Freitag, 21. November 2008

Tips for Chronic Illness: from the Chronic side - Onward!

I have been reading a book I deem to be of some slight value and of some incredible bias called, Chronic Illness and the Family: a guide for Everyday Living. Which has a section called: 'The Well Spouse', and a Section called, 'The Family and the world' on dealing with all the agencies and other people who don’t get it. Do you notice a missing spouse (this is sort of like, “Where’s Waldo”)? I do, that’s right, there is no section called “The Chronically Ill Spouse” because this book assumes that person is pretty much dead, or going to be so they are here to help the partner to learn how to live, and enjoy life WITHOUT the spouse, while the spouse is dying (Super hints like "Get a change of scenery. You don't need to sit in an ugly room filled with oxygen tanks.." - yeah, no AB bias here, and no attempt or understand for the spouse who is hooked up to those tanks and might like a change of scenery too!). The sections on how to plan vacations and enjoy them and return to your life of going to movies, theatre and restaurants while your spouse stays home seems pretty shitty (along with sort of a how-to guide on verbally and emotionally abusing your spouse - including leaving them repeatedly, and how that's okay). I am not saying that Linda shouldn’t have a night out, I am saying, if it is a bond of true love, the ‘sickness or health’, leaving your spouse to wait in their own shit moaning because the caregiver forgot a pain dosage while you taking in the sun of Spain seems a bit, odd to freaking callous. But then I have noticed when I got ill that the books were always written by the survivors of chronically ill people who talked about how great it was when their spouse got stuck in a lift for three hours so they could read a book in peace. Or how they took a lover because their spouse wasn’t going to be able to fulfill that need. Nice. And also Ablist, because it makes no attempt to view the life of the Chronically Ill Person who might desperate lie dreaming of a vacation or even an evening out at a restaurant. Except that there IS no rest from Chronic Pain or Chronic, Degenerative and Terminal Conditions. No vacation. No extra lovers. No nights out on the town leaving you at home.

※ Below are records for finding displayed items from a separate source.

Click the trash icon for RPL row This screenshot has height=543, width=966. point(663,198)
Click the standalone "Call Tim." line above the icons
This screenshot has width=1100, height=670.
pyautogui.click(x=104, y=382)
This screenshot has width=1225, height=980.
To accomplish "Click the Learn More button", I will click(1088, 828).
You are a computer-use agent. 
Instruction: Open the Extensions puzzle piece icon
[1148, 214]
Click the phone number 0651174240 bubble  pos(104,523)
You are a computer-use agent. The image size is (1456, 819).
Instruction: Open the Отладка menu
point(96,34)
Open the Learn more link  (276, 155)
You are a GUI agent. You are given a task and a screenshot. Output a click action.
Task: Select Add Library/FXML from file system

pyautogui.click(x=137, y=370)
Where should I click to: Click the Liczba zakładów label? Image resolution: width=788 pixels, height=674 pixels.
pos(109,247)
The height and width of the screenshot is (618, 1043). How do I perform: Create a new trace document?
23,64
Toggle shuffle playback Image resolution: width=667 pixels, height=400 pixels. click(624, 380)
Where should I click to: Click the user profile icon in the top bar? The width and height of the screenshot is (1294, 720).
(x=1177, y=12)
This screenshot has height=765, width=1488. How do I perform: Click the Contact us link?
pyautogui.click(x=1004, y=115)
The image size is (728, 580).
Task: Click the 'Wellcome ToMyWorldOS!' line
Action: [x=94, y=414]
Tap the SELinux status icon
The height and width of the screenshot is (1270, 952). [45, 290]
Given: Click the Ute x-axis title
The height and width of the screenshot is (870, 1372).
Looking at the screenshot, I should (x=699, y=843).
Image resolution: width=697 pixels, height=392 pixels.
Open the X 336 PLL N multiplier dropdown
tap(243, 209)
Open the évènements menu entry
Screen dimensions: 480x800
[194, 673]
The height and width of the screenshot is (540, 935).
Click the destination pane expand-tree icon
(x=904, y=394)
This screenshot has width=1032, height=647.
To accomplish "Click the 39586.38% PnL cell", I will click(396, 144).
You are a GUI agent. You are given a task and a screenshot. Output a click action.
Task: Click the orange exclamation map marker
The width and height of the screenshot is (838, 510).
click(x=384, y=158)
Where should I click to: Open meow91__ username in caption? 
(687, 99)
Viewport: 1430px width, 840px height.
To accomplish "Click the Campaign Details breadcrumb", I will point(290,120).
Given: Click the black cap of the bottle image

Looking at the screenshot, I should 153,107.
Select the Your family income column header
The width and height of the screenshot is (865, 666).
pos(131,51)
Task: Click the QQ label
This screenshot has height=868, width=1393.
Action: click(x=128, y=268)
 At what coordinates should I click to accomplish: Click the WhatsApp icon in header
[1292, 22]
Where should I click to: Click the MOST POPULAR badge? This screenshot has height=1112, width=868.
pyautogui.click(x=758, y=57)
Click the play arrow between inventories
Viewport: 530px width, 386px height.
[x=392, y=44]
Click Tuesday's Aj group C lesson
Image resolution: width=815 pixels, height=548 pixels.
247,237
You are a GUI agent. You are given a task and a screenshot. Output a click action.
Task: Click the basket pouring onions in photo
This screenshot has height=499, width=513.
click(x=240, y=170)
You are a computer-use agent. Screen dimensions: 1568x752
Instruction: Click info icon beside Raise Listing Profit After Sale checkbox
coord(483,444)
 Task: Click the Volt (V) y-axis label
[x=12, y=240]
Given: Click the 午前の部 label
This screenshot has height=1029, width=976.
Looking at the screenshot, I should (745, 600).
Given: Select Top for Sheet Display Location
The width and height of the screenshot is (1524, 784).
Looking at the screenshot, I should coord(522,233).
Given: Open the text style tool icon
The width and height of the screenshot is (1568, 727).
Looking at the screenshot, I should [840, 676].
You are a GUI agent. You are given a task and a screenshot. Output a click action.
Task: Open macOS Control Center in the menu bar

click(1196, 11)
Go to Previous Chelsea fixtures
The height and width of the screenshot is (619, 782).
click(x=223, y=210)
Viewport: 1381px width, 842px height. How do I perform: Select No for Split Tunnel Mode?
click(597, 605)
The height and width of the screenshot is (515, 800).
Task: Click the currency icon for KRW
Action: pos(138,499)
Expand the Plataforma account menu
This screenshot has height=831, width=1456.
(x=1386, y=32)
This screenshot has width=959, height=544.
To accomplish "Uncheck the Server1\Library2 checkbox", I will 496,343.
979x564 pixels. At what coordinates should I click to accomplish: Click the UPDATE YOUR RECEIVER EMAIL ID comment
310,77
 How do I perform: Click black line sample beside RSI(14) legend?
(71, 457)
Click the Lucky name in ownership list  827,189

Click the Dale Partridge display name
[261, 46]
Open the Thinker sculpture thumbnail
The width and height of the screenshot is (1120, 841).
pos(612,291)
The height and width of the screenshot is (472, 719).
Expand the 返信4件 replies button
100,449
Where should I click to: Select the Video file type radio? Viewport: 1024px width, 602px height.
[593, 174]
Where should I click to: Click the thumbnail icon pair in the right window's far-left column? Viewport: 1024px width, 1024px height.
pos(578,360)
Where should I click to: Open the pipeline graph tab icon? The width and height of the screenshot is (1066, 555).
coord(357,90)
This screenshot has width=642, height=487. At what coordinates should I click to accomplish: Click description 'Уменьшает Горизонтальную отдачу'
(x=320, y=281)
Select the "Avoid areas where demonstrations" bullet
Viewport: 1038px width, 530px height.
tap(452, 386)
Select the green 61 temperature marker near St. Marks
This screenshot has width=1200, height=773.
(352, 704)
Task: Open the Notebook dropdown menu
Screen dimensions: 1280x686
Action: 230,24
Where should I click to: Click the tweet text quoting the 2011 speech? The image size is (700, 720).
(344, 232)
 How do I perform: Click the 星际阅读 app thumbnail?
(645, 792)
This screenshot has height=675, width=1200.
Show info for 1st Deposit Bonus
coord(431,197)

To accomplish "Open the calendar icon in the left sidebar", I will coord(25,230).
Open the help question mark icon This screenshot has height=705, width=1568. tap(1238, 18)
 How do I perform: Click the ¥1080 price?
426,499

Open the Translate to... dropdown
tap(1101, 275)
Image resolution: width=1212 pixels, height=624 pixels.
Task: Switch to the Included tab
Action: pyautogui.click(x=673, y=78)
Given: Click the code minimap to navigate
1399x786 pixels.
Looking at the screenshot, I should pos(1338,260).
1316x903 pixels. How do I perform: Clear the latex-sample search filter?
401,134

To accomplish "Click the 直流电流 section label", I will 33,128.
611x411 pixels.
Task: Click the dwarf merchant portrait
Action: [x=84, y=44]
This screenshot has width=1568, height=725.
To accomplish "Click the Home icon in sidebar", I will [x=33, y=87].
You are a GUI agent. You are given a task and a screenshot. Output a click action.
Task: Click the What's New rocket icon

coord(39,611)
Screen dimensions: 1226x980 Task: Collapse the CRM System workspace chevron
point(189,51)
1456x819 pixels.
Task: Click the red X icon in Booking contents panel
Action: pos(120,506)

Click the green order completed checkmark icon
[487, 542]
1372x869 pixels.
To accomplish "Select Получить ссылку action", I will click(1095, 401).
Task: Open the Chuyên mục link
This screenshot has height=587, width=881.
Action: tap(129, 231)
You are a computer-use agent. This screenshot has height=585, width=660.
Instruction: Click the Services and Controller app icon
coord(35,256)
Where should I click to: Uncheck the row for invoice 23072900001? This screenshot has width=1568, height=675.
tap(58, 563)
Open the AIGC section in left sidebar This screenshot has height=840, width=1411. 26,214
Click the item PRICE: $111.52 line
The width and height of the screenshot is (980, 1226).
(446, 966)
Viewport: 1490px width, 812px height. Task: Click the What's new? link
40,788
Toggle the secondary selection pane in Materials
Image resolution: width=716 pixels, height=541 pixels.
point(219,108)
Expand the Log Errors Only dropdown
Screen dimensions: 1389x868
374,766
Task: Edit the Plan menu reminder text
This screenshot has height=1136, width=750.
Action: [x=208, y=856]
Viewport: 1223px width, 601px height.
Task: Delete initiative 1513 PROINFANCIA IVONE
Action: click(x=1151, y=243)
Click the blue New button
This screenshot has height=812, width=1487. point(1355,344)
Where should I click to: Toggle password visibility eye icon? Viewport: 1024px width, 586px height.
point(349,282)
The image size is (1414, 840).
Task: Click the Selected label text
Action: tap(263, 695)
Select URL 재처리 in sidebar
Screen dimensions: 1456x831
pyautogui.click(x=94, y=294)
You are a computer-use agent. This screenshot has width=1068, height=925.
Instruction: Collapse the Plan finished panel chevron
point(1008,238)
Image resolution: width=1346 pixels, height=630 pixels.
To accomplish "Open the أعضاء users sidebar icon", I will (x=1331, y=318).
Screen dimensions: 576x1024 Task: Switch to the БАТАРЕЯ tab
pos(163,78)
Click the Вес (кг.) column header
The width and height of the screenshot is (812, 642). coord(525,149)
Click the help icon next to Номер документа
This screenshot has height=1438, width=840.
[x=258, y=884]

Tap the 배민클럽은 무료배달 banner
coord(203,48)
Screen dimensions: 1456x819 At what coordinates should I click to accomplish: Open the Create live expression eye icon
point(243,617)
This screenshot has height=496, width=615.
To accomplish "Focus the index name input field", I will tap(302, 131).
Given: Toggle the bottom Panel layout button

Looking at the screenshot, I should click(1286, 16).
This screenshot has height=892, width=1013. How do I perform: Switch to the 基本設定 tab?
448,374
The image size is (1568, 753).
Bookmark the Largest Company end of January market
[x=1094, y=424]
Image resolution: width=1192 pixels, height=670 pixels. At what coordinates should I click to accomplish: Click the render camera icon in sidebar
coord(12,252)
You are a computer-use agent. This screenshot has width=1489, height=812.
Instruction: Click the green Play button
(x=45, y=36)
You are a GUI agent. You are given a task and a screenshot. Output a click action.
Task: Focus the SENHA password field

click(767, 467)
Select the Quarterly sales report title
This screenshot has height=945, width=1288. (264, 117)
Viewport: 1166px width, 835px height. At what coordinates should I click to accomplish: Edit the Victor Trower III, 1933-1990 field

So first off, thank you again to all the readers who have stuck with me because yes, I burned out, I went insane, I couldn’t take it anymore,. I was the Beast of the Apocalypse and planning how to burn down several government buildings, and how to take a 9 mm. to my head (trust me, I wouldn't miss, I was trained by better than the national guard, I was trained by survivalist Christians!). But you know what, though I went a wee bonkers from the pain and the stress and the unrelenting seizures......the illness and the pain just goes on. And I narrated it. And you were here. And I have been leaning on you and only just realized how much. Thank you.

So here is, from the last 24 hours, my guide and plans on how to live, and fight for an adjusted life as a chronically ill person. And tips for CareGivers:

1) Being ill IS a job, so is being as healthy as you can: your caregiver has two jobs but so do you. So no, you don't go to the office, you don't get lunch or coffee breaks or gossip, and you have long and shitty hours, but yeah, you have two jobs too! Or three.

Okay, there is a lot of emphasis based on caregiver burnout, but not a lot placed on Chronically Ill burnout because, look at you, you’re not doing anything, right? Wrong. Being ill is a full time job that you can’t quit with unbelievable overtime. Linda has had naps on Sunday, Linda has slept in, I haven't had a nap in two years. I haven't been able to sleep in. It is shitty and horrid and unfair. I don't get a 'return' on my exercise, and yet I do it anyway. This is life.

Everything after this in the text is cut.